O deputado federal Carlos Jordy (PL-RJ) afirmou que o pedido de criação da Comissão Parlamentar Mista de Inquérito (CPMI) para apurar irregularidades no Banco Master já reúne 280 assinaturas entre deputados e senadores. Em entrevista ao programa Faroeste à Brasileira, nesta terça-feira (3), ele disse que aproveitou o período de recesso parlamentar para intensificar a articulação em busca de apoio. O total ultrapassa com ampla margem o mínimo necessário para a instalação da comissão, que é de 171 deputados e 27 senadores.

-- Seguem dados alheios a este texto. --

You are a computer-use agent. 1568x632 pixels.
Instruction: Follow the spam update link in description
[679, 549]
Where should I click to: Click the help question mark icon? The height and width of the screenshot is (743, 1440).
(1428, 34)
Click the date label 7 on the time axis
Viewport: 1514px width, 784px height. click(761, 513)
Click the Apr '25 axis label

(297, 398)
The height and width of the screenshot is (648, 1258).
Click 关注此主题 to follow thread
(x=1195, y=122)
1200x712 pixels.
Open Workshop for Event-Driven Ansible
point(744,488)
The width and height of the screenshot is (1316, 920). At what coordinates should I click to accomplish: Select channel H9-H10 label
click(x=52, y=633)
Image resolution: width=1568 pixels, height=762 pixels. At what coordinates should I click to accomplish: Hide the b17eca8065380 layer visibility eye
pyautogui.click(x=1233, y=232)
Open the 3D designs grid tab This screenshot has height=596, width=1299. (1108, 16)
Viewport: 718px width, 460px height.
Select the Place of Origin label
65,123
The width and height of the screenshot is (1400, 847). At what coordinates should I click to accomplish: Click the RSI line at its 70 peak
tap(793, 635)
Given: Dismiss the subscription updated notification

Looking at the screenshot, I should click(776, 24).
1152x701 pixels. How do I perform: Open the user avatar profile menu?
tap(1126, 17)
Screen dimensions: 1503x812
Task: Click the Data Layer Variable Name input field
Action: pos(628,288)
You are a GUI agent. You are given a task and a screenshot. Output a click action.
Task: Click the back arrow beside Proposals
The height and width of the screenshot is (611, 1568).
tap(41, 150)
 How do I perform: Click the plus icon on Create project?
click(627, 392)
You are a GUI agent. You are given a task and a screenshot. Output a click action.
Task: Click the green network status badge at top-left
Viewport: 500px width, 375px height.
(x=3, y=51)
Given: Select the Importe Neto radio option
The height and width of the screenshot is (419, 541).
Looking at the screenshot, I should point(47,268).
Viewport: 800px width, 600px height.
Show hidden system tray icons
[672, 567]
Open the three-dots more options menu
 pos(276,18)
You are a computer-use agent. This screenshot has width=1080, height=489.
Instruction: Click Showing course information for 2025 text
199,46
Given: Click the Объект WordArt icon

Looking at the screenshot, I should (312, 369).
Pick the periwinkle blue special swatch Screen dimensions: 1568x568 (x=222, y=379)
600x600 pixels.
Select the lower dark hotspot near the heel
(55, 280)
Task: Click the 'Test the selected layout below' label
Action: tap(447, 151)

Segundo Jordy, muitas propostas de CPMI sequer alcançam o número mínimo exigido, o que torna o volume de adesões obtido um indicativo da gravidade do caso. O parlamentar afirmou que pretende protocolar o requerimento assim que os trabalhos legislativos forem retomados. Para ele, o apoio conquistado — próximo à metade do Congresso — reflete a reação dos parlamentares diante das denúncias de fraudes bilionárias envolvendo a instituição financeira.
O deputado também avaliou que o elevado número de assinaturas dificulta qualquer tentativa do governo de impedir o avanço das investigações. Ao comentar a posição de partidos da base governista, Jordy disse que parlamentares alinhados ao Palácio do Planalto optaram por não apoiar formalmente a CPMI.
Questionado sobre a postura de integrantes da esquerda, ele mencionou o deputado Lindbergh Farias (PT-RJ), que anteriormente havia manifestado simpatia pela apuração, mas não assinou o requerimento apresentado pela oposição. Em tom crítico, Jordy afirmou ao programa que a ausência de apoio demonstra contradição no discurso de quem, segundo ele, já havia defendido publicamente a investigação.